1

I want to convert each pdf page into an image (like a screen shot), and then upload that image to a storage service.

  private void getImageBytes(PDDocument document, int pageIndex, int dpi, ConcurrentHashMap<String, byte[]> imgsToUpload, String imgKey) throws IOException {


    PDFRenderer pdfRenderer = new PDFRenderer(document);
    BufferedImage bim = pdfRenderer.renderImageWithDPI(pageIndex, dpi, ImageType.RGB);
    final ByteArrayOutputStream os = new ByteArrayOutputStream();
    ImageIO.write(bim, "png", os); // import javax.imageio.ImageIO;
    os.flush();
    os.close();
    imgsToUpload.put(imgKey, os.toByteArray());
  }

I did import jbig2-imageio by adding this snippet to pom.xml

        <dependency>
            <groupId>org.apache.pdfbox</groupId>
            <artifactId>pdfbox</artifactId>
            <version>2.0.19</version>
        </dependency>
        <!-- https://mvnrepository.com/artifact/org.apache.pdfbox/jbig2-imageio -->
        <dependency>
            <groupId>org.apache.pdfbox</groupId>
            <artifactId>jbig2-imageio</artifactId>
            <version>3.0.3</version>
        </dependency>

but still the generated images are blank. and this error is logged : Cannot read JPEG2000 image: Java Advanced Imaging (JAI) Image I/O Tools are not installed

So, what did i miss ? , i assumed that adding the dependency would resolve that error.
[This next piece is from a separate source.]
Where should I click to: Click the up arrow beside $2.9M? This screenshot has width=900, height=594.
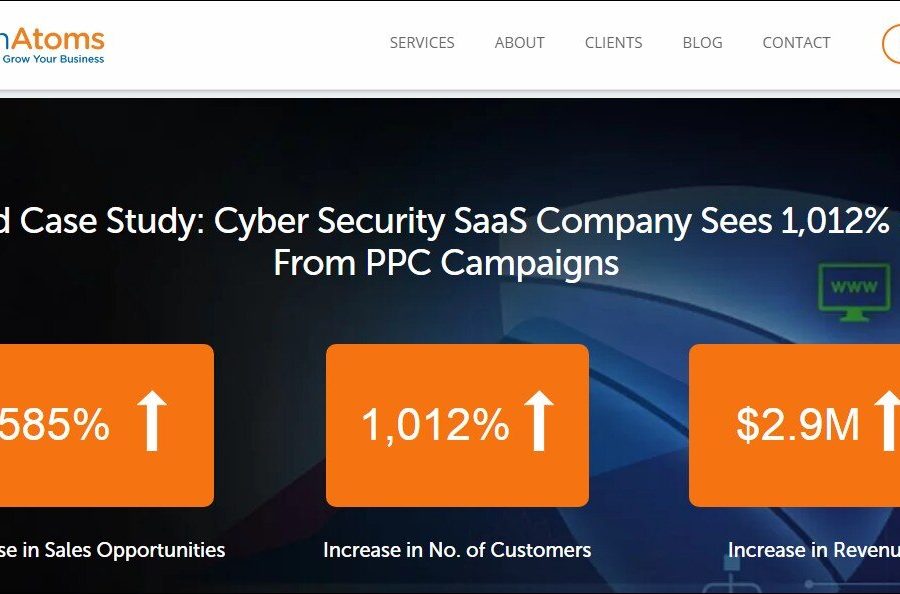[x=888, y=422]
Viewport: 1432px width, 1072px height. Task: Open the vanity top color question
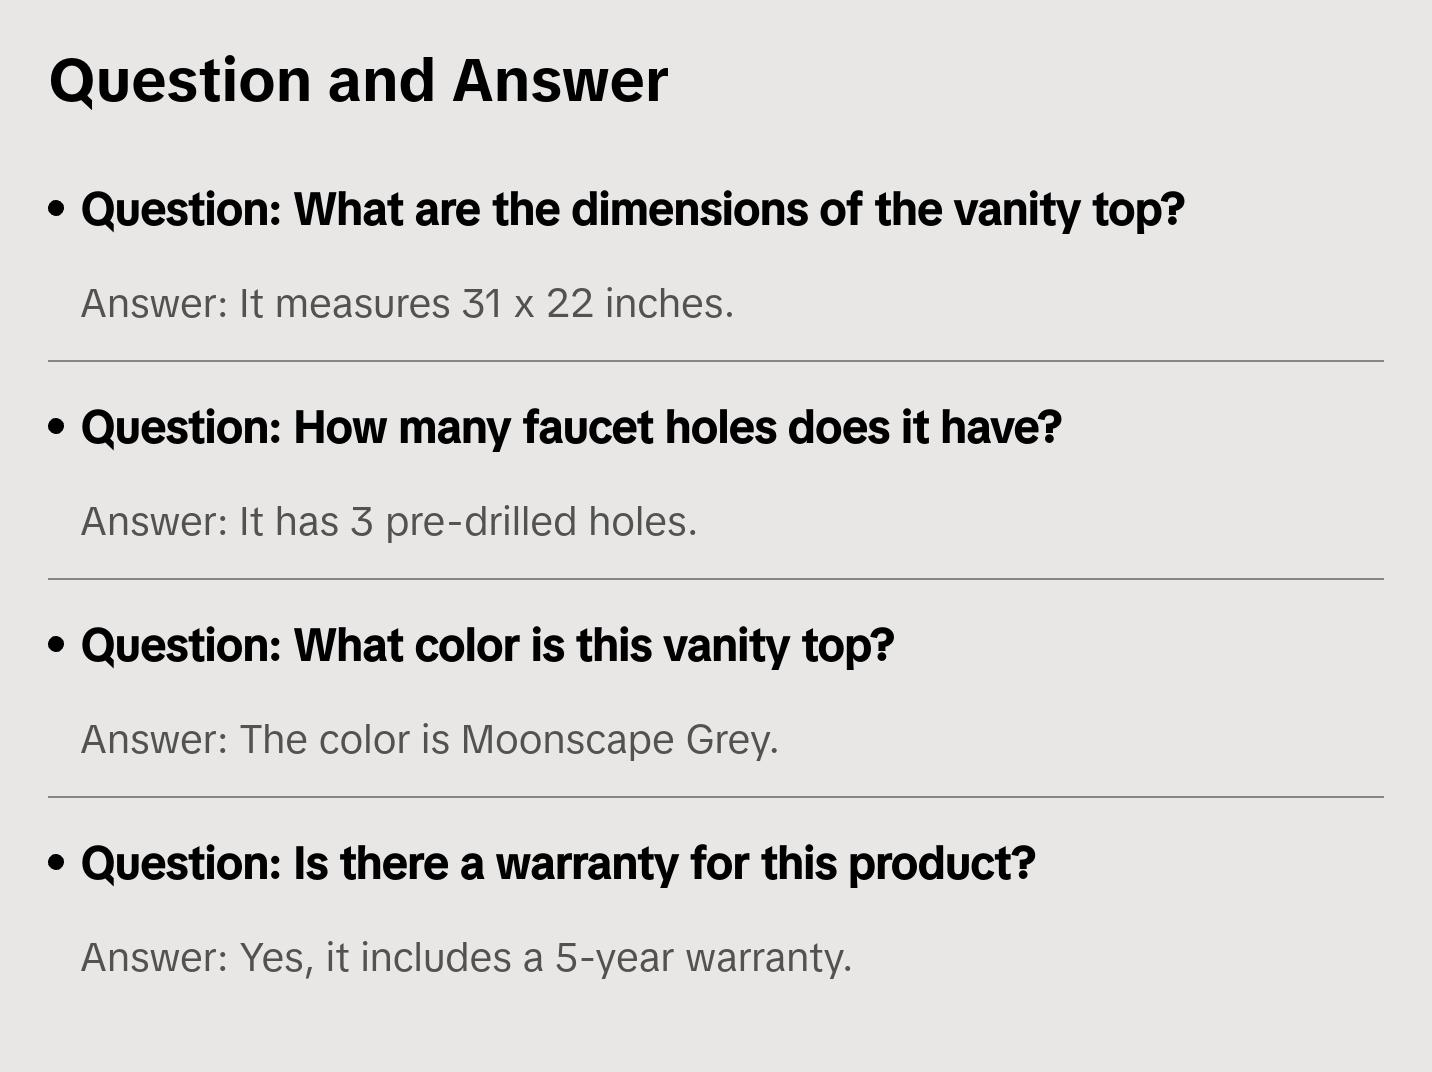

should i use pdfbox-tools.imageIo instead of java.imageio

PS: I am New to Java, so i it might be a configuration thing ??

Tilman Hausherr
  • 17,731
  • 7
  • 58
  • 97
Mu-Majid
  • 851
  • 1
  • 9
  • 16
  • Is this a straight forward stand alone program? Or something in tomcat? – Tilman Hausherr May 07 '20 at 17:40
  • @TilmanHausherr, it is a spring boot application running tomcat as a server., basically what this endpoint does is , extract all form fields from the pdf, and also each page as an image. – Mu-Majid May 07 '20 at 21:02
  • 1
    I remember reading this about tomcat... and I found that it was discussed before, but no solution: https://mail-archives.apache.org/mod_mbox/pdfbox-users/201808.mbox/browser I wonder whether it works if you put that jar file in the tomcat directory where the tomcat jar files are? – Tilman Hausherr May 08 '20 at 04:43
  • I just restarted my PC, and it worked, I really don't know what happened or what was wrong. @TilmanHausherr, but the images have black stains, i found one of your answers that is a bug with JAI, and it was solved but not released. – Mu-Majid May 08 '20 at 12:11
  • 1
    Yeah, you need to do your own build with the modifications mentioned. IIRC the main modification is in the repository. – Tilman Hausherr May 08 '20 at 13:03

1 Answers1

1

You need to add these dependencies in your pom file in order to solve the issue.

<dependency>
    <groupId>com.github.jai-imageio</groupId>
    <artifactId>jai-imageio-core</artifactId>
    <version>1.4.0</version>
</dependency>
<dependency>
    <groupId>com.github.jai-imageio</groupId>
    <artifactId>jai-imageio-jpeg2000</artifactId>
    <version>1.4.0</version>
</dependency>

https://pdfbox.apache.org/2.0/dependencies.html#optional-components

Tilman Hausherr
  • 17,731
  • 7
  • 58
  • 97